L’agent infectieux ne peut être isolé...
- JC Lemahieu et A. Decoster, ATNC, FLM, p. 5 -
On décrit trois formes de MCJ :
1. la forme sporadique : 90 % des cas
De cause inconnue, c'est la forme la plus fréquente.
La répartition de cette forme est mondiale. L'incidence est de :
1 cas par 1.000.000 d'habitants et par an (60 cas annuels en France).
Elle touche également les deux sexes.
L'âge du début de la maladie se situe habituellement entre 55 et 75 ans (extrêmes : 16-83).
La durée totale de la maladie ne dépasse pas un an dans 90 % des cas (extrêmes : 1 à 30 mois).
2. la forme familiale : 5 à 6% des cas
D’origine génétique, ces formes familiales se transmettent d'une façon autosomale dominante.
L'âge du début de la maladie se situe entre 34 et 54 ans.
Ni la forme sporadique, ni la forme familiale ne paraissent liées à une quelconque influence
extérieure.
3. la forme infectieuse : 4 à 5% des cas
Elle est d'origine iatrogénique (provoquée par un acte médical)
La période de latence varie de 18 mois à 28 ans.

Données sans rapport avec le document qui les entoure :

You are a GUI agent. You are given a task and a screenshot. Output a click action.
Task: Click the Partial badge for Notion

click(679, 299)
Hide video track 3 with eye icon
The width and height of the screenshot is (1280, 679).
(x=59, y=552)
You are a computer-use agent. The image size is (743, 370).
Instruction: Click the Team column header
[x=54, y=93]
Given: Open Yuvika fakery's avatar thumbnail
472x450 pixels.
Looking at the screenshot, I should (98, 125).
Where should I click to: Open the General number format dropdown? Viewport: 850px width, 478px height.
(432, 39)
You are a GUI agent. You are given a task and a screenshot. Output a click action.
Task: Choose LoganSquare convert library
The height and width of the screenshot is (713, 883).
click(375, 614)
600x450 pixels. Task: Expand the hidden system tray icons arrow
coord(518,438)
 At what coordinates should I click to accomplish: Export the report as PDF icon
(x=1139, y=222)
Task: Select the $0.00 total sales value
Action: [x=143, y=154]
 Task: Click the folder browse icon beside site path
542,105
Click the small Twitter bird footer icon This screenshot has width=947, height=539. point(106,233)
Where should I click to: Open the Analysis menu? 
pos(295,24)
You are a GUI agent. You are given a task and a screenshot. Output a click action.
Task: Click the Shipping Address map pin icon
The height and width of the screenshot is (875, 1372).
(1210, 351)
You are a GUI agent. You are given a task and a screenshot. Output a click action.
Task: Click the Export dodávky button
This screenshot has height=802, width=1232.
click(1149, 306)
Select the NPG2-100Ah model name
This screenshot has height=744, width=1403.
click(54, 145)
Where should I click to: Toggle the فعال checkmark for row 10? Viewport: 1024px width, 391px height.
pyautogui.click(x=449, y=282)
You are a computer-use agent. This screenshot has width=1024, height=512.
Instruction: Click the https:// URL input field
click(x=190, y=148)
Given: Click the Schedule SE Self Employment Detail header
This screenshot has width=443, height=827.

Sur environ 100 cas décrits, 90 % sont dus à un traitement par l'hormone de croissance extraite
d'hypophyses ou à une greffe de dure-mère ; les 10 % restants sont attribués à des interventions
diverses : greffes de cornée, interventions neurochirurgicales ou explorations avec du matériel
contaminé.
6°- La maladie de Gertsmann-Straüssler- Sheinker (GSS)
Décrite en 1936, c'est une ESST génétiquement transmise, dont moins de 100 cas ont été publiés, appartenant à une
vingtaine de familles.
L'âge moyen de début de la maladie est de 48 ans (extrêmes : 20 et 66 ans).
La durée totale de la maladie est en moyenne de 5 ans (extrêmes : 1 à 11 ans).
7°- L'insomnie fatale familiale (IFF)
Décrite en 1986, c'est une ESST génétiquement transmise, dont moins de 100 cas ont été publiés, appartenant à six
familles.
L'âge moyen de début de la maladie est de 49 ans (extrêmes : 25 et 62 ans).
La durée totale de la maladie est en moyenne d'un an (extrêmes : 7 à 32 mois).
Les trois formes de MCJ, GSS et IFF peuvent être transmises horizontalement.
La forme familiale de MCJ, GSS et IFF sont des maladies génétiques causées par une mutation dominante.
Ces maladies sont aussi des maladies infectieuses : l'inoculation d'un broyat de cerveau à un animal sensible
entraîne une encéphalopathie spongiforme.
8° - La tremblante et l’encéphalopathie spongiforme bovine (ESB)
Angleterre, novembre 1986...
Une nouvelle maladie, baptisée rapidement par les médias "maladie des vaches folles", apparaît
soudainement dans les élevages de vaches laitières (en moyenne 1 élevage sur 2). Elle frappe les vaches
âgées de plus de 5 ans. La mort survient 1 à 6 mois après le début des premiers symptômes, assez proches
de ceux de la tremblante du mouton.
En 1988, un vétérinaire anglais découvre l'origine de cette épidémie soudaine : les farines de viande et d'os
les FVO, ajoutées à l'alimentation (à raison d'environ 8 %) pour accroître le rendement en lait.
Leur préparation a été modifiée en 1981-1982 :
le recyclage industriel des carcasses d’animaux abattus par les fermiers ou refusées par les services vétérinaires des
abattoirs, fournit des protéines et des graisses (le suif).